GIVEN TASK :: Rewrite the listing below as a numbered list with no blank lines, leaving out the pictures.

RECORDS ::
▶

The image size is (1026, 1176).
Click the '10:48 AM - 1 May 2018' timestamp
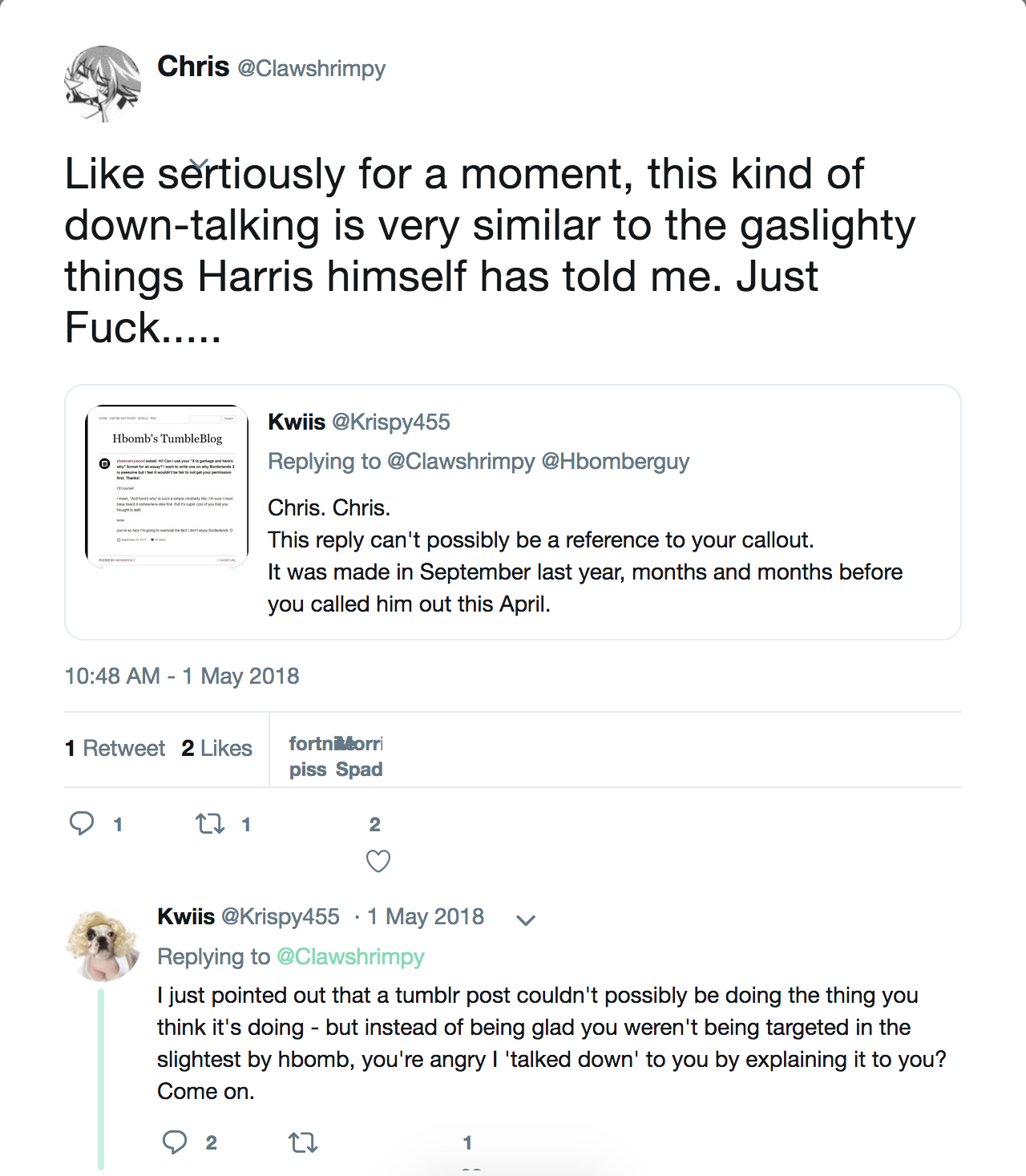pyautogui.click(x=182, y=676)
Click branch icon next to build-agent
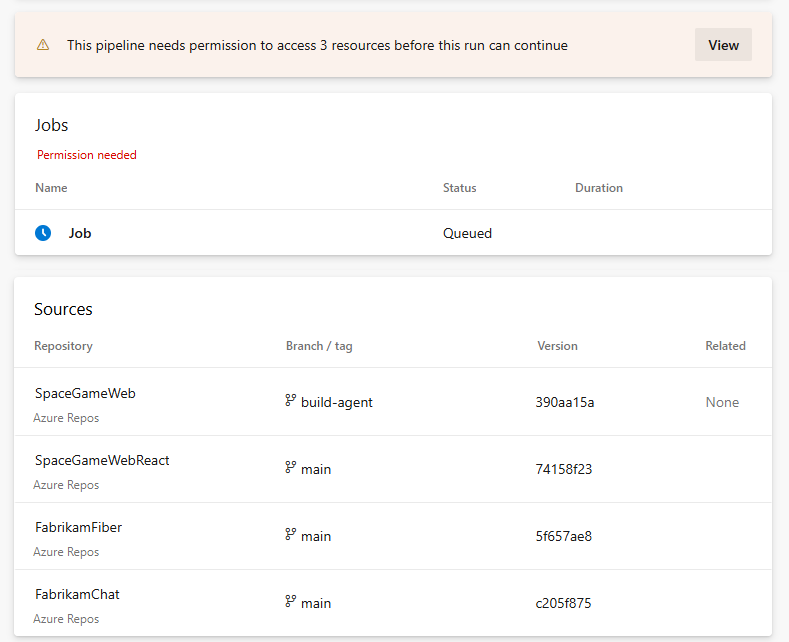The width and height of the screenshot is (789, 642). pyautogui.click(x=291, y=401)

◀

TASK OUTPUT ::
1. The image size is (1026, 1176).
2. Click the '10:48 AM - 1 May 2018' timestamp
3. pyautogui.click(x=182, y=676)
4. Click branch icon next to build-agent
5. The width and height of the screenshot is (789, 642). pyautogui.click(x=291, y=401)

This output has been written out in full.